== What you should do ==
When "agent" occurs in a line of the material, copy that line.

== Information supplied ==
-=-=-=-=-

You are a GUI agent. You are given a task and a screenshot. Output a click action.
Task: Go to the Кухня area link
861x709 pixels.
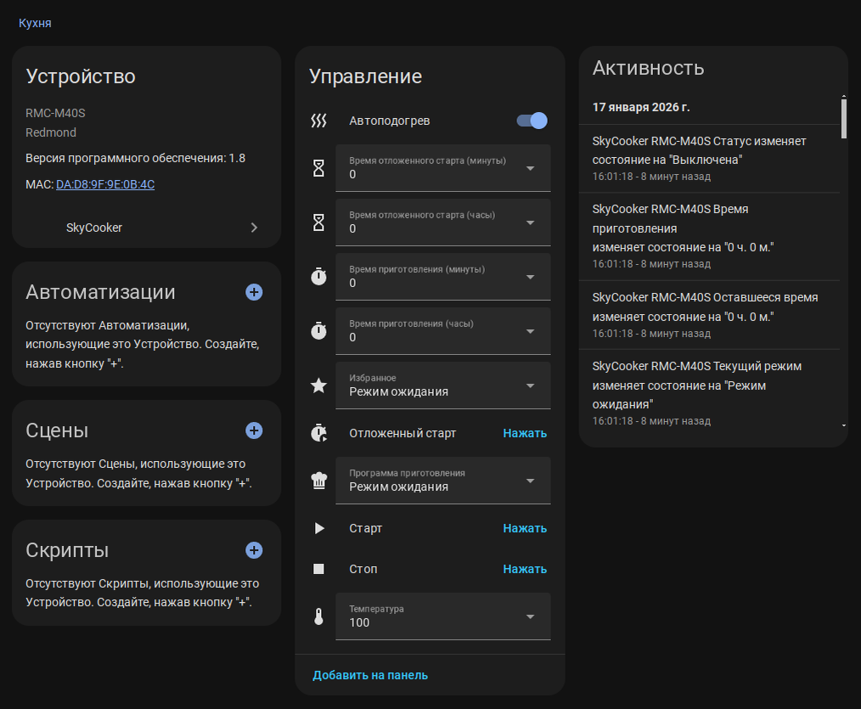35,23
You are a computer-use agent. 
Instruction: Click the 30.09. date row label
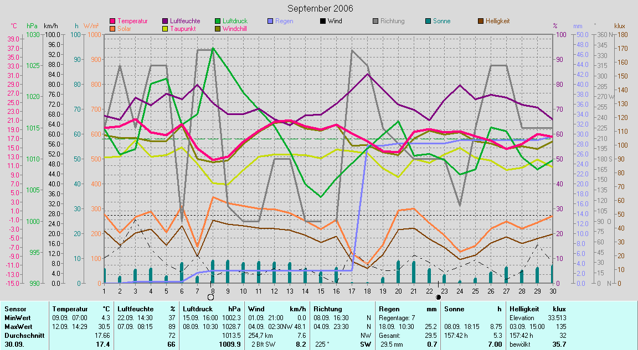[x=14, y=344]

-=-=-=-=-

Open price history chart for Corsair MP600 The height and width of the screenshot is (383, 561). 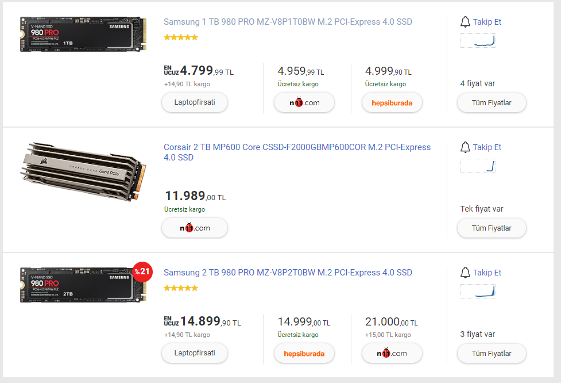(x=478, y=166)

-=-=-=-=-

== Result ==
You are a GUI agent. You are given a task and a screenshot. Output a click action.
You are a computer-use agent. 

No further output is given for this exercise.